R. Door de serotoninespiegel te veranderen – zonder dat er een voorafgaand tekort aan serotonine nodig is – veranderen ze de verwerking van emotionele signalen en verschuiven ze ons naar een neutralere of positievere houding. Ze verbeteren niet direct onze stemming, maar corrigeren eerder de vooringenomenheid waarmee we deze ambivalente interacties en signalen interpreteren. Het is alsof je het filter verandert waardoor je kijkt.
Medicatie uitsluiten is niet de oplossing. Er zijn mensen die, na alles geprobeerd te hebben, met een medicijn uit de afgrond klimmen. Die moeten er wel bij kunnen.
V. Wat is uw reactie op degenen die tegen overmedicatie en snelle diagnoses zijn?
R. Ik begrijp het: met zulke overbelaste zorgsystemen is het voorschrijven van medicatie directer dan het aanbieden van psychotherapie , wat tijd en middelen kost. Ik zou ook de voorkeur geven aan meer gepersonaliseerde beslissingen, maar medicatie uitsluiten is niet de oplossing. Er zijn mensen die, na alles geprobeerd te hebben, met medicatie uit de wanhoop komen. Ik vind dat ze er toegang toe moeten hebben.
P. Hij draagt het boek op aan zijn dochter en vrouw en opent het met een scène uit zijn bruiloft. Waarom geeft hij zich zo bloot, iets wat veel wetenschappers vermijden?
R. In mijn wetenschappelijke artikelen praat ik nooit over mezelf. In het boek wilde ik ook de wereld openen van degenen onder ons die wetenschap bedrijven: waarom we denken wat we denken, waar onze roeping vandaan komt en wanneer we van gedachten veranderen. Als ik mensen wilde leren de wereld als wetenschappers te zien, moest ik ze een beetje laten zien naar wie ze kijken.
V. Hebt u last gehad van depressies?
R. Niet ik, maar wel mensen die me na staan. Misschien is dat wel de reden dat ik er zo geobsedeerd door ben om het te begrijpen. Een vooraanstaand figuur in het vakgebied, Nolan Williams, pleegde onlangs zelfmoord. Het was verschrikkelijk. Dat herinnert ons eraan dat, hoe dicht we ook bij wetenschappelijke oplossingen zijn, niets ooit genoeg is om depressie te bestrijden.
V. Zou u een betere wetenschapper zijn geweest als u depressief was geweest?

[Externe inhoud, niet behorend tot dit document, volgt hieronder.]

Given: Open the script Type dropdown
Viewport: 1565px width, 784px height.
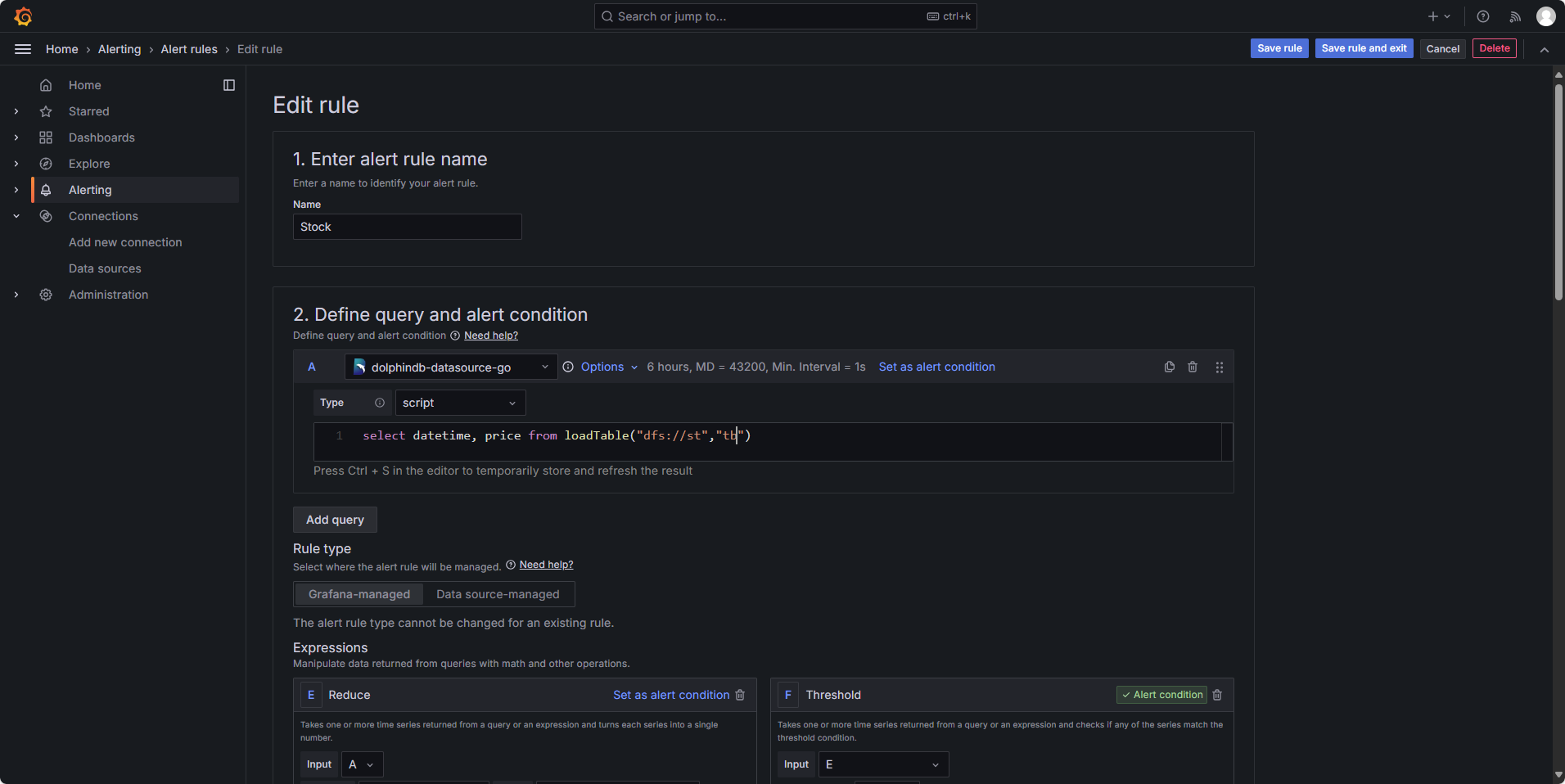Looking at the screenshot, I should point(460,403).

R. Ik zou een slechtere wetenschapper zijn als ik niet samenwerkte met mensen die hetzelfde hebben meegemaakt, of als ik niet naar ze luisterde.
V. En de laatste: ik hoor dat ze een grote fan is van Buffy the Vampire Slayer . Heeft dat haar beïnvloed?
R. Voor mij is het een ethisch model: het juiste doen en denken aan het algemeen belang, zelfs als het je persoonlijk niet ten goede komt. In de academische wereld kun je ten koste van anderen vooruitgang boeken. Een lab leiden betekent erkenning krijgen voor werk dat altijd een gezamenlijke inspanning is. Ik probeer mezelf nooit boven het team te stellen. Je kunt zowel succesvol als meelevend zijn.